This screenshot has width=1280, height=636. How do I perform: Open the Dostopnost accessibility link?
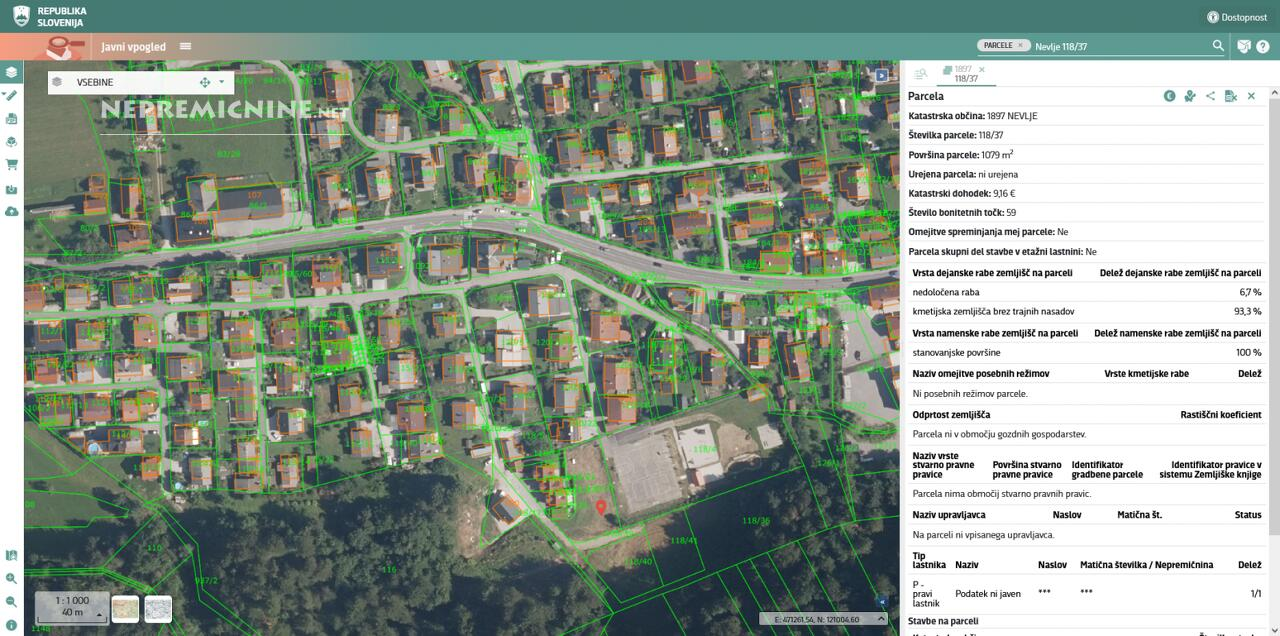1237,17
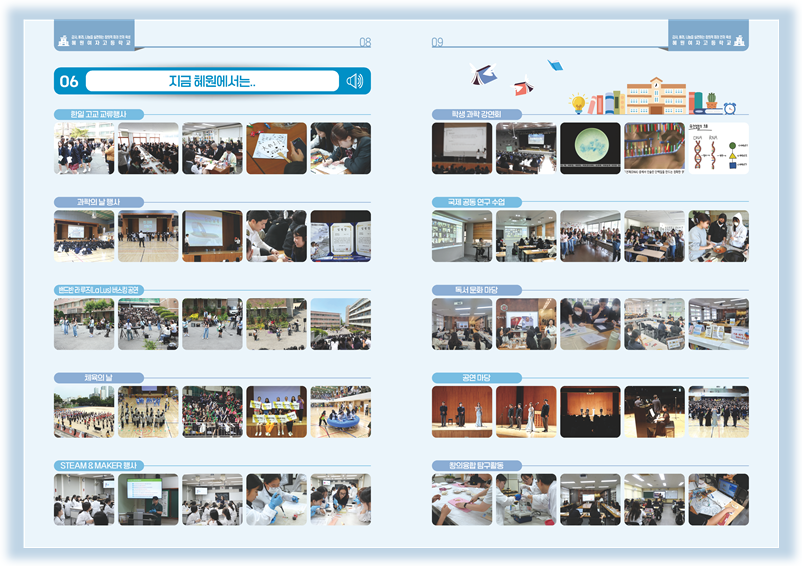Open the DNA and RNA diagram thumbnail
The height and width of the screenshot is (566, 802).
coord(718,148)
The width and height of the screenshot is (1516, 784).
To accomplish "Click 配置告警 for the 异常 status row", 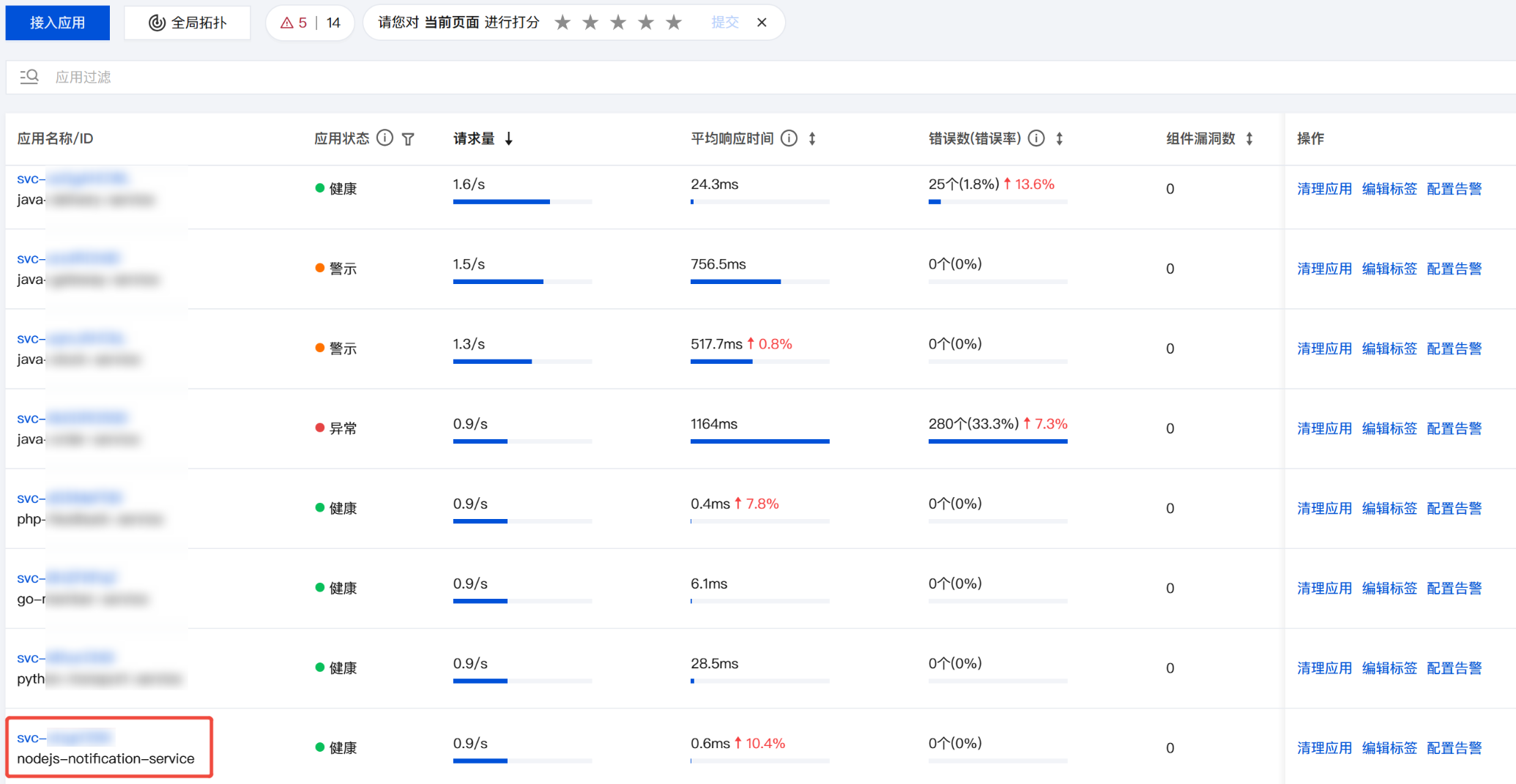I will 1454,428.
--*--
**What you need to do**
From the data above, select and copy each line that contains the string "height".

**Reply to the task**
This screenshot has width=1280, height=636. How do I perform: Open the Dostopnost accessibility link?
The height and width of the screenshot is (566, 802).
The width and height of the screenshot is (1516, 784).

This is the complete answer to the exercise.